Прокляты и убиты. Шедевр мировой литературы в одном томе
Шрифт:
Сгущался туман на середине реки, белые, течением влекомые полосы подживляли надежду на то, что жизнь на земле не кончилась, по ней движется река, и на невидимом берегу, вонью, гарью исходящем, живые люди поверженно спят. Раненые бойцы ждут помощи, уцелевшие в бою подразделения наводят справки, командиры наводят связь и взаимодействие меж полками, батальонами и ротами. С обвалом в совсем, казалось, уже бесчувственном сердце узнают люди, что со многими взводами, ротами и батальонами связи никакой нет и не будет.
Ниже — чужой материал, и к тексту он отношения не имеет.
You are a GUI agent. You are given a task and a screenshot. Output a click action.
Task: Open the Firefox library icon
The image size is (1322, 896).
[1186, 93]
И лишь десяток-другой черных от копоти и грязи, полураздетых, в чем-то бесконечно виноватых людей соберутся под яром, выберут старшего и пошлют доложить, что вот пока все, что уцелело и нашлось от их части.
Отторженно себя чувствовавшие
Переплывши на уже действующий плацдарм, военные силы прихватили свои манатки, быстренько стриганули под навес яра, с ужасом видя, что весь берег, отмели и островок устелены трупами, меж которых ползают, пробуют подняться, взывают о помощи раненые. К грузу, кучей громоздящемуся на берегу, сошлись, сбежались откуда-то молчаливые люди, начали хватать его, растаскивать по закоулкам оврагов.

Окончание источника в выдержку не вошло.